> **WORK REQUEST A**
Transcribe the portion of the passage about the Nicol family's Adelaide Hills orchard that opens with the words containing "Five generations later, his" and closes with "2020 and beyond.".
> **WORK REQUEST B**
Go on with the passage about the Nicol family's Adelaide Hills orchard, starting after its final sentence.

> **EXERCISE TEXT**
Future-proofing a family food legacy in the Adelaide Hills
In the late 1800s, Duncan and Damon Nicol’s great, great, grandfather ran away from his merchant navy ship in the Adelaide harbour, and headed for the hills to start a new life on the land.
Five generations later, his descendants are still producing premium food on the fertile soils of Basket Range, only 30 minutes from the CBD.
There brothers Duncan and Damon, together with their parents Michael and Imelda, harvest tonnes of Pink Lady apples and several other varieties every autumn for the local market.
It’s a bit early to say whether a sixth generation will follow them onto the land – Duncan’s son Mason loves getting out in the orchard, but he’s only three, “so he’s not thinking about a career plan just yet!”
Meantime the Nicols are concentrating on orcharding smarter, not harder, to remain viable as small-scale boutique apple growers in 2020 and beyond.

[Stored items]
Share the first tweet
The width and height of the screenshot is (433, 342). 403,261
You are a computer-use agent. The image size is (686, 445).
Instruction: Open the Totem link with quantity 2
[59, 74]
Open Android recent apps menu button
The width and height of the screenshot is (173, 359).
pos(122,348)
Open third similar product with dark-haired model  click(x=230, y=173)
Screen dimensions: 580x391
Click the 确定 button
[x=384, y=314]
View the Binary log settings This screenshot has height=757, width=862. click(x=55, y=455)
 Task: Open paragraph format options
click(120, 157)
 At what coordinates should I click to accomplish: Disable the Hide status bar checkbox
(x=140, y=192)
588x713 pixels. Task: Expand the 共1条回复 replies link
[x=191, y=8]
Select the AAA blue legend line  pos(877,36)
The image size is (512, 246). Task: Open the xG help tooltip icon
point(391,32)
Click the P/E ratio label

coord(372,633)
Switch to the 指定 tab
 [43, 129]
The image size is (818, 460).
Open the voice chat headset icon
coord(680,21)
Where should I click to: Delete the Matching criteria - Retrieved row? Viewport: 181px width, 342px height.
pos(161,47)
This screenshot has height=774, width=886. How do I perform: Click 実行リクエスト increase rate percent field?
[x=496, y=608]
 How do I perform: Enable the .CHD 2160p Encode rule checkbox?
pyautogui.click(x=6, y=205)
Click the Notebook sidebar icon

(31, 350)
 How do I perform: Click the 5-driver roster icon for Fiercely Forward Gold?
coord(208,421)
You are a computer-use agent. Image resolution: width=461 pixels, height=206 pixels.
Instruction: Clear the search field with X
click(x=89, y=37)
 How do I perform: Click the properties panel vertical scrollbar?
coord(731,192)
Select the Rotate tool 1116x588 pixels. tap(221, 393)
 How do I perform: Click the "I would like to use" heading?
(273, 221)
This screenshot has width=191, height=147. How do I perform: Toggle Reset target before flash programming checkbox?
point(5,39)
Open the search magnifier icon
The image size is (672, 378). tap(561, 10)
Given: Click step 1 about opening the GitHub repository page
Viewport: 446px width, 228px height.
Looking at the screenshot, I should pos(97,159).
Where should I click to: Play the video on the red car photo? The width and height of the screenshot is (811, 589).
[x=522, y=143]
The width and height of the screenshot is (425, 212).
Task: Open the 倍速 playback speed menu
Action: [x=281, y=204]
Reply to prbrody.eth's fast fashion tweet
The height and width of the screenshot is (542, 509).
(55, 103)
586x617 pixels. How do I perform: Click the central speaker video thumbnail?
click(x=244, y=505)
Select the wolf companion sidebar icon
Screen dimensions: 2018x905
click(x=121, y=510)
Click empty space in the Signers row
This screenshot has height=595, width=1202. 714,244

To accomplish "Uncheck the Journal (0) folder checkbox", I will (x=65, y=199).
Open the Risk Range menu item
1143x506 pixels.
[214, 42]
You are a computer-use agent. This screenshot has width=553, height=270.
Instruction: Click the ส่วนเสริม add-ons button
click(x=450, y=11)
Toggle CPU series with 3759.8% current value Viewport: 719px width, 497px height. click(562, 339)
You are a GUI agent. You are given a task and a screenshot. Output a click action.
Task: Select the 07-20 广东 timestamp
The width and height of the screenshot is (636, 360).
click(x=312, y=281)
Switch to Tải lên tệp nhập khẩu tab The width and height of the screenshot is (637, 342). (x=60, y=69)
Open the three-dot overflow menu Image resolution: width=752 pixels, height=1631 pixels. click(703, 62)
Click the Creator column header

> **ANSWER BOX A**
Five generations later, his descendants are still producing premium food on the fertile soils of Basket Range, only 30 minutes from the CBD.
There brothers Duncan and Damon, together with their parents Michael and Imelda, harvest tonnes of Pink Lady apples and several other varieties every autumn for the local market.
It’s a bit early to say whether a sixth generation will follow them onto the land – Duncan’s son Mason loves getting out in the orchard, but he’s only three, “so he’s not thinking about a career plan just yet!”
Meantime the Nicols are concentrating on orcharding smarter, not harder, to remain viable as small-scale boutique apple growers in 2020 and beyond.

> **ANSWER BOX B**
They’ve invested years of profits into hail netting almost all their 15ha of trees; consolidated plantings on the land easiest to manage; rejuvenated their varieties; and moved to a simpler business model with fewer costs and risks.
Today the focus is on growing the best fruit they can, with the best margin, for supply to the local packhouse.
Apples do well at Basket Range, but there are some perennial challenges – codling and light brown apple moth; and a typically wet spring, which means black spot and powdery mildew.
The Nicols practice integrated pest management (IPM), using beneficials and predatory mites, and run a very strict preventative fungicide programme.
“We can’t grow a crop if we don’t have reliable fungicides,” Duncan says. “They’re absolutely necessary.”
They don’t hesitate to use new chemistry, provided it offers value in crop protection, so when their agronomist Mike Polymiadis, of Growers Supplies, asked them to test Belanty, a novel fungicide formulation from BASF last season, they were happy to oblige.
Belanty is a breakthrough DMI fungicide for use against black spot in apples, giving growers more confidence and flexibility in producing top quality fruit to strict market specification. It also has a favourable IPM profile.
The Nicols’ orchard improvement process created a perfect test scenario for Belanty.
Part of the orchard had been completely cut back for rejuvenation, leaving only one complete apple tree in every 20 for pollination.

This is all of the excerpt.